Sports venue in Nottingham, England

The Gregory Ground was a football and cricket ground in Nottingham in England. It was the home of Nottingham Forest between 1885 and 1890. It was also used as a cricket ground by Lenton United in between 1888 and 1969.

==Nottingham Forest==

When Nottingham Forest moved there, the pitch was 115 yards by 75 yards. The ground had been levelled and two small wooden stands erected. The pavilion and dressing room from the Parkside Ground had been transported here.
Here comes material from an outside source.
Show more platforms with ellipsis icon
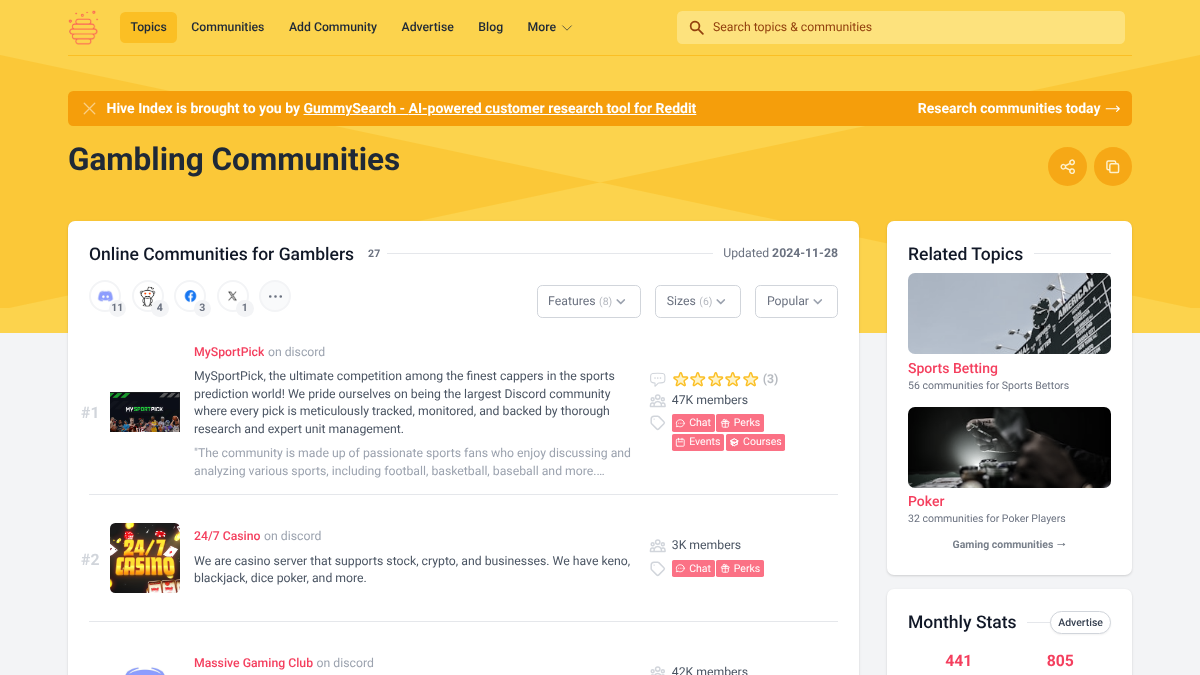click(x=275, y=296)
The Midland Railway agreed to stop all trains at the nearby Lenton Station on match days.

Forest played their first match here on 26 September 1885, beating Stoke on Trent 4-0 watched by a crowd of 2000. Tinsley Lindley scored twice. Unwin and Fred Fox scored the others.

Forest played a floodlight match at the Gregory Ground on 25 March 1889 against Notts Rangers. The pitch was illuminated by 14 Wells lights.